In these days of healthy nutrition awareness, that would probably no longer be allowed. But as a parent, I really appreciated that this teacher was making an effort to reduce the stress of her students’ first, rather intensive, experience with standardized tests and give them something fun to look forward to each day.
A decade later, standardized testing is entrenched, to one degree or another, across the country – but it is still controversial. In “Telling Time with a Broken Clock” (page 24), teacher and blogger Joe Bower takes a swing at the assumptions behind standardized test scores.

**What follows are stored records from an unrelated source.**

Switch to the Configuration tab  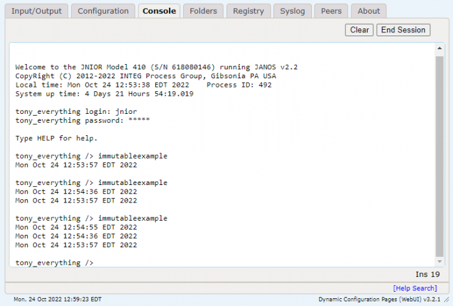point(103,11)
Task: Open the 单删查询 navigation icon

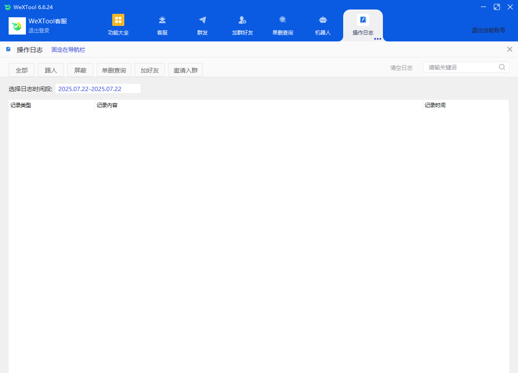Action: 283,20
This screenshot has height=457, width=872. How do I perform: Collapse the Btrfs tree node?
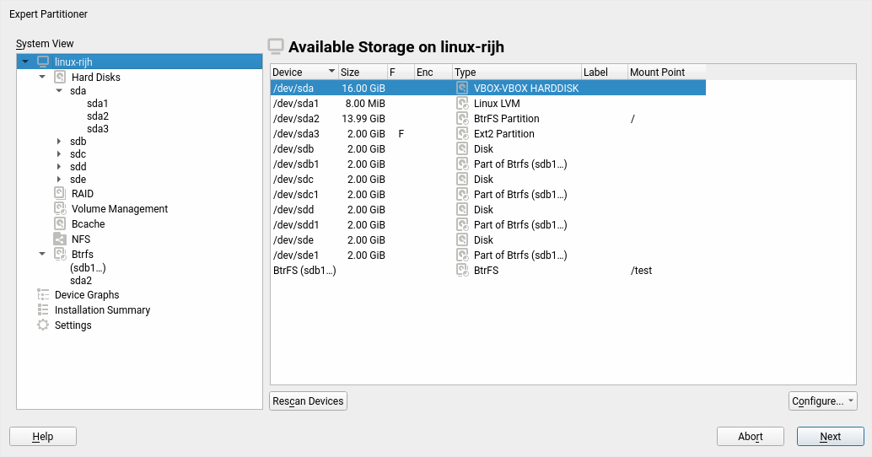coord(42,254)
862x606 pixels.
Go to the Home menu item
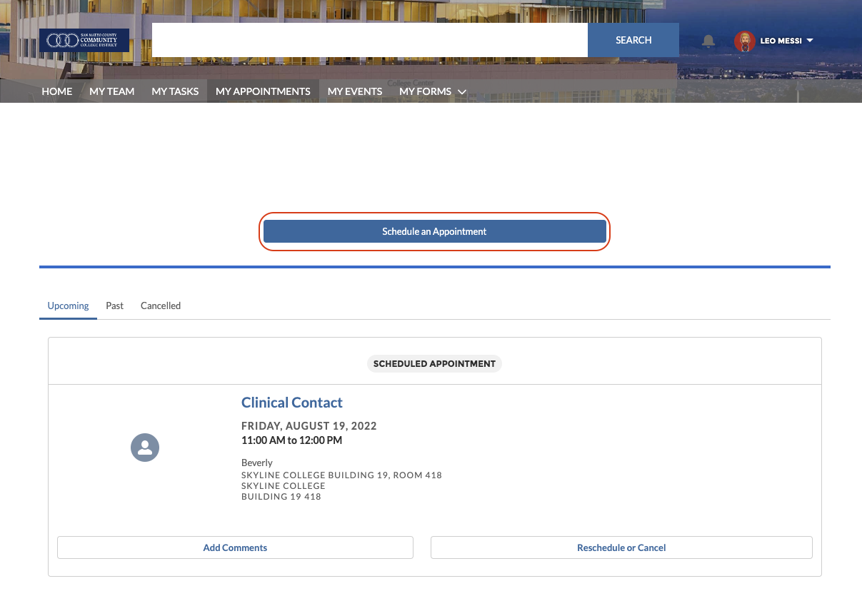pos(57,91)
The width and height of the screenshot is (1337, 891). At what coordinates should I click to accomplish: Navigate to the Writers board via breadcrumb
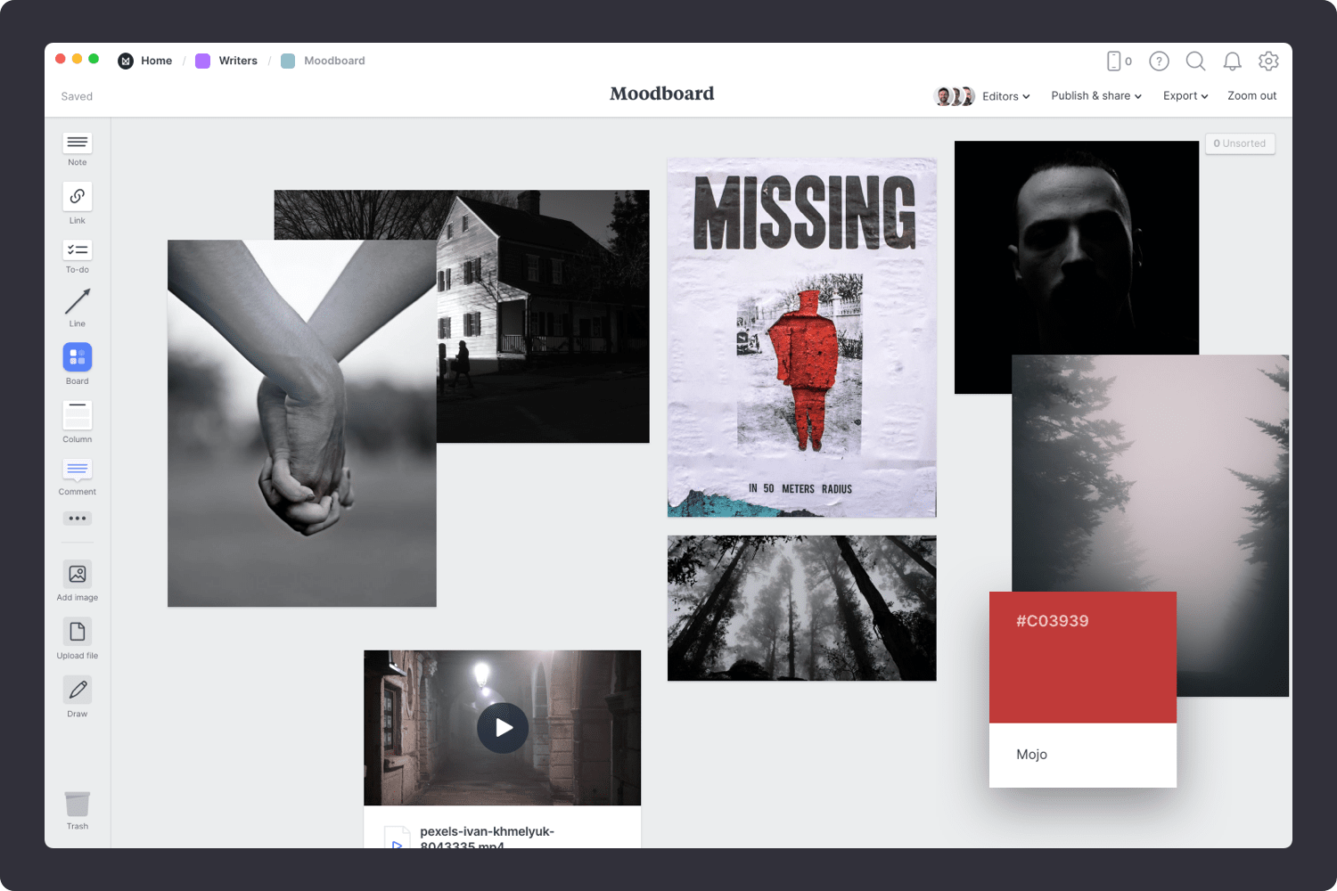(x=237, y=60)
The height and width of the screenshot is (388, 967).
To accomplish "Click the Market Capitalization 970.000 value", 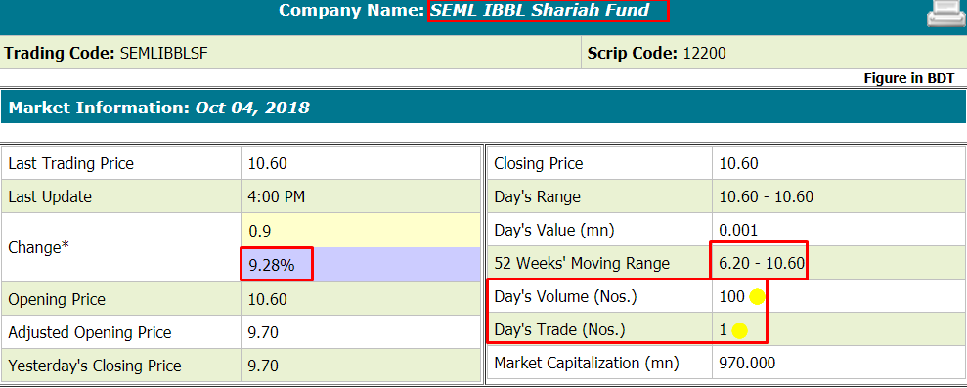I will coord(747,363).
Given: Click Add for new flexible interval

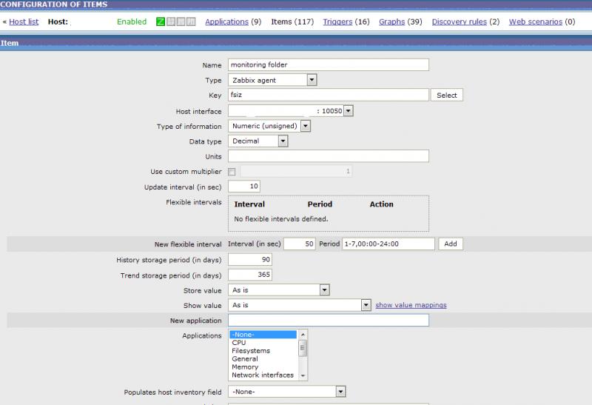Looking at the screenshot, I should point(451,244).
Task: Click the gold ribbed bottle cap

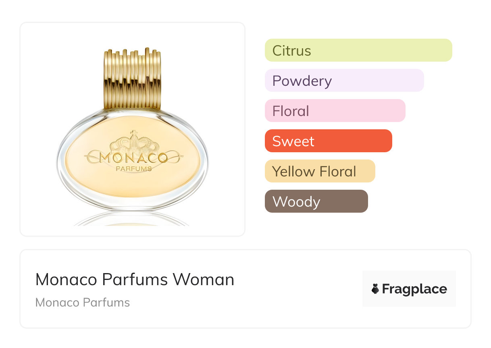Action: pyautogui.click(x=132, y=79)
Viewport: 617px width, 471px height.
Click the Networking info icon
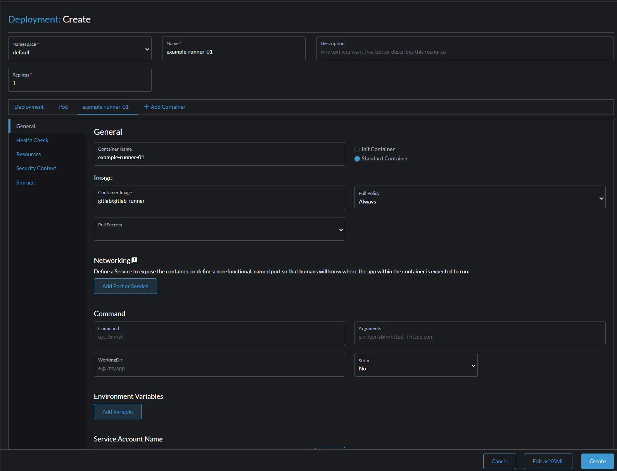(x=135, y=260)
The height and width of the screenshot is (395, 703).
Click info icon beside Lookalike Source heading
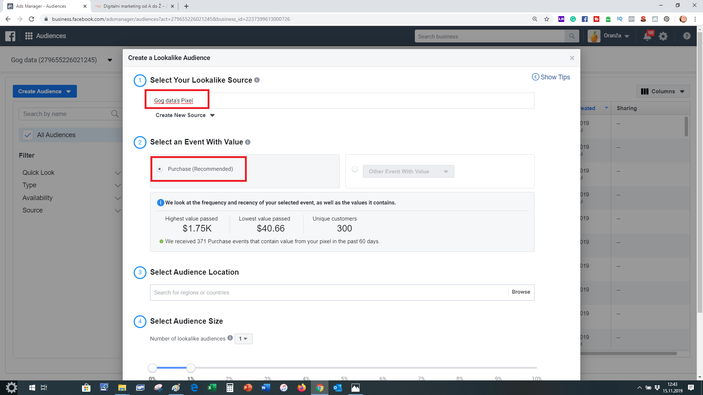tap(257, 80)
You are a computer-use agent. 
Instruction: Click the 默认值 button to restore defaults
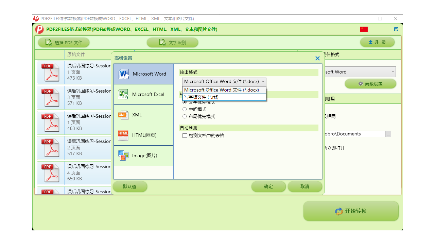[x=130, y=186]
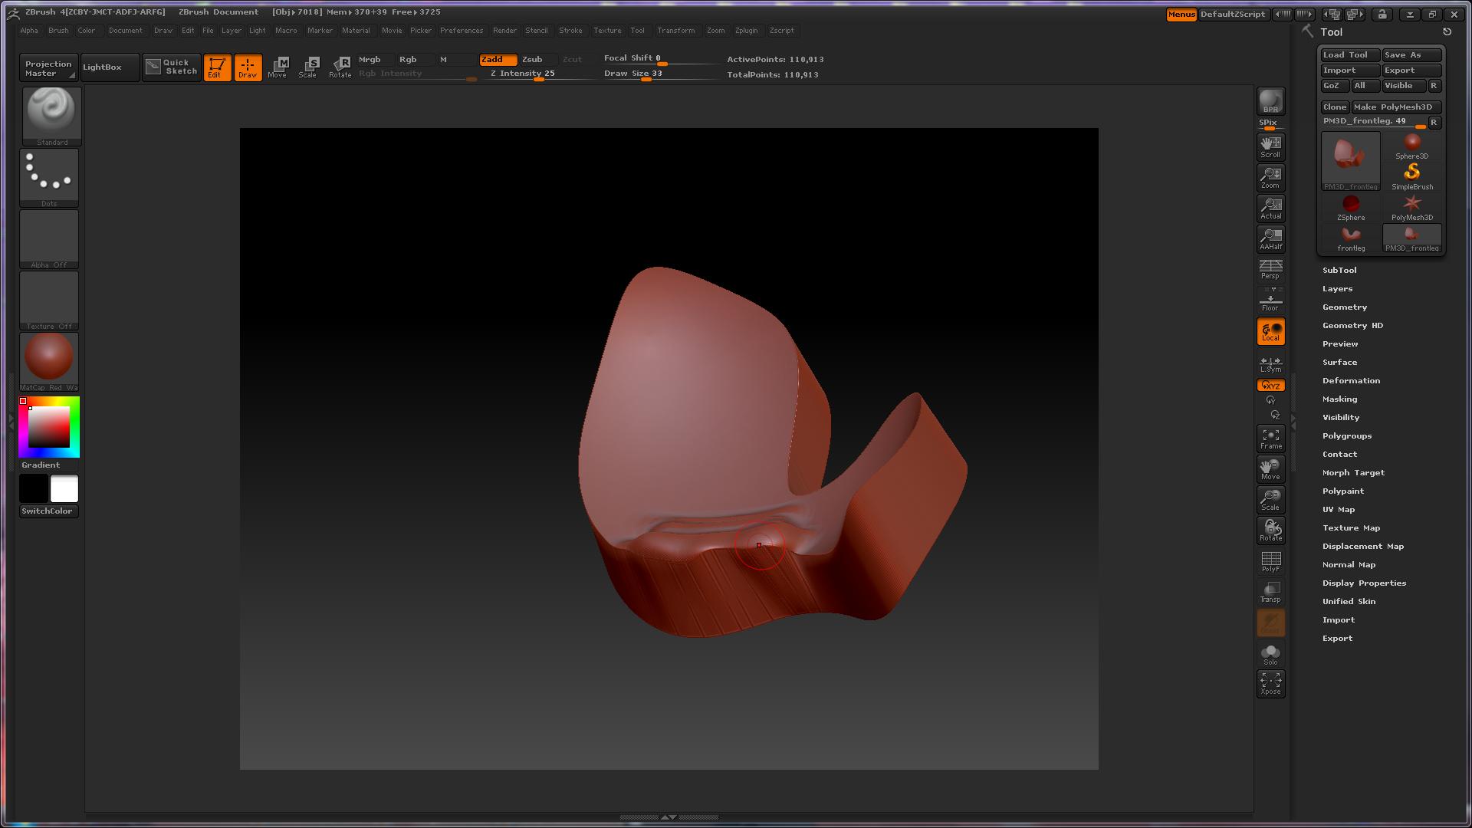Click the BPR render icon
The image size is (1472, 828).
pyautogui.click(x=1270, y=101)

Of course, it’s the assessment that takes place in the classroom that affects students and teachers on a daily basis. Assessment of learning and assessment for learning are the warp and weft of classroom assessment, and this theme issue deals with both. In Robin Tierney’s “Fair Classroom Assessment” (page 20) and Anne Davies’ and Sandra Herbst’s “Co-Constructing Success Criteria” (page 16), you’ll find ideas that can be applied right away in any educational setting, while Kurtis Hewson and Jim Parsons offer a thoughtful reflection on setting effective school achievement goals (p. 9).
June, with its focus on final report cards and year-end assignments, is perhaps too full of assessment to allow much time to think about it! But we hope this issue will send you back to school in the fall with new plans for making your assessment practices more effective, all through the year.
Have a wonderful summer – we’ll be back with you, in September!